North Korea Launch Could Come As Soon As April
North Korea Moving Forward With Preps For Rocket Launch
According to news reports, satellite imagery indicates that North Korea has moved two mobile missile launchers capable of firing short-range Scud missiles to the South Hamgyeong province.
South Korean Defence Ministry spokesman Kim Min-Seok expressed a belief that a launch could come as soon as April 25 – founding anniversary of the Korean People’s Army – or April 30 – the final day of ongoing South-US military exercises.
Iran’s Nuclear Program: The Threat From Nature
Jillian Keenan draws attention to concerns many have about Iran’s nuclear program in the wake of an April 16 earthquake. She notes that the 7.8 magnitude earthquake (the biggest tremor to occur in 40 years) came just one week after another earthquake killed at least 37 people and injuring more than 850 others in the town of Kaki.
“Most ominously, the epicenter of the April 9 earthquake’s first tremor, which measured a 6.3 on the Richter scale, was centered only 62 miles away from Iran’s Bushehr nuclear power plant. These incidents have raised global concerns that a subsequent earthquake could strike even closer to the plant, causing a nuclear disaster similar to the 2011 incident at Fukushima,” she writes.
In recent weeks, a flurry of earthquakes have occurred throughout Asia, including in China and Japan.
The Financial Cost Of Terrorism
A 2011 report issued by the Congressional Research Service estimated that Congress had approved a total of $1.283 trillion for terror-related activities, such as military operations, base security, reconstruction, foreign aid, embassy costs. Of that amount, $806 billion was allocated to expenses for Iraq and $444 billion for Afghanistan and related expenses.
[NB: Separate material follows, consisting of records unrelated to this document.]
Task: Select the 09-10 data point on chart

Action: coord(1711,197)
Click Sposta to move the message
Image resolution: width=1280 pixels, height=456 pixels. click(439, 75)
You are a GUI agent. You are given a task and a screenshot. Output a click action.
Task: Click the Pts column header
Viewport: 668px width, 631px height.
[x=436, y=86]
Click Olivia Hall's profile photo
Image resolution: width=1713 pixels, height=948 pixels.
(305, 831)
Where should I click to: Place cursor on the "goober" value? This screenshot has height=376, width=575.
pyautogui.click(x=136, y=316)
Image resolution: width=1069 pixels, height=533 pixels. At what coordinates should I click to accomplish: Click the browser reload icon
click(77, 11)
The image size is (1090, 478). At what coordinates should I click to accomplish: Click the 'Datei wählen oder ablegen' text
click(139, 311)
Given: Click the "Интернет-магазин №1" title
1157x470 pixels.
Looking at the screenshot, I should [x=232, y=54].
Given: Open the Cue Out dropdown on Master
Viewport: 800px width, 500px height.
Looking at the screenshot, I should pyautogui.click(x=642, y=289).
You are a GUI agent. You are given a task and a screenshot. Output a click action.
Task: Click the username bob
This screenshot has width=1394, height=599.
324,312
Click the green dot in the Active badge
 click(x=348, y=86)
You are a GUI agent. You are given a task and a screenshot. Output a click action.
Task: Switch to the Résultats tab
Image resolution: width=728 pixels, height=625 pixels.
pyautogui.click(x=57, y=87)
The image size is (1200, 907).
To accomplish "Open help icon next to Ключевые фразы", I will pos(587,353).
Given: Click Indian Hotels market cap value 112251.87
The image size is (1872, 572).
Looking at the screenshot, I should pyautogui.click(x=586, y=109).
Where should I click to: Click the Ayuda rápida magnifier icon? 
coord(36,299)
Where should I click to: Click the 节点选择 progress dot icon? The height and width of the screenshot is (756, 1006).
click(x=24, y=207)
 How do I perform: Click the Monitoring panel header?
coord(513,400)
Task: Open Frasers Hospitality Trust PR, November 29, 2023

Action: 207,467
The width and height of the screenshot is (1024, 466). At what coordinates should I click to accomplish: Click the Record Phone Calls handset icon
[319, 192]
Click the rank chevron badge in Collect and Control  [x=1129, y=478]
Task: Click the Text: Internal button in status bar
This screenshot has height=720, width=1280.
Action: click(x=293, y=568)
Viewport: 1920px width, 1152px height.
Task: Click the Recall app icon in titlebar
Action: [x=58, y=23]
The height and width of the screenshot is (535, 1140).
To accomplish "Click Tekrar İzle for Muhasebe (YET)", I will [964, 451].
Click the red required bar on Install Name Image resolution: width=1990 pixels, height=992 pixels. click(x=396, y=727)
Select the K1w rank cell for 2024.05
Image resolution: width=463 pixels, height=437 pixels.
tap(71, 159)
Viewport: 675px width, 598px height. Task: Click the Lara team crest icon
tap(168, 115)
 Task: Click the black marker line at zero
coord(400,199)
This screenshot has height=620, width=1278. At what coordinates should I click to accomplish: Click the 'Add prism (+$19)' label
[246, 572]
According to the 2011 Global Terrorism Index, the cost of 9/11 to the American economy was an estimated $80 billion (0.8% of GDP in 2011 dollars). The report also has some interesting statistics which place the threat of terrorism in the US in some perspective.
For instance, the report found that from 2002 to 2011, North America was the region least likely to suffer from terrorism; that more attacks have occurred since 2007 but the number of fatalities has declined by 25 percent; and in 2011 Iraq was the country that was most impacted by terrorism, followed by Pakistan and Afghanistan.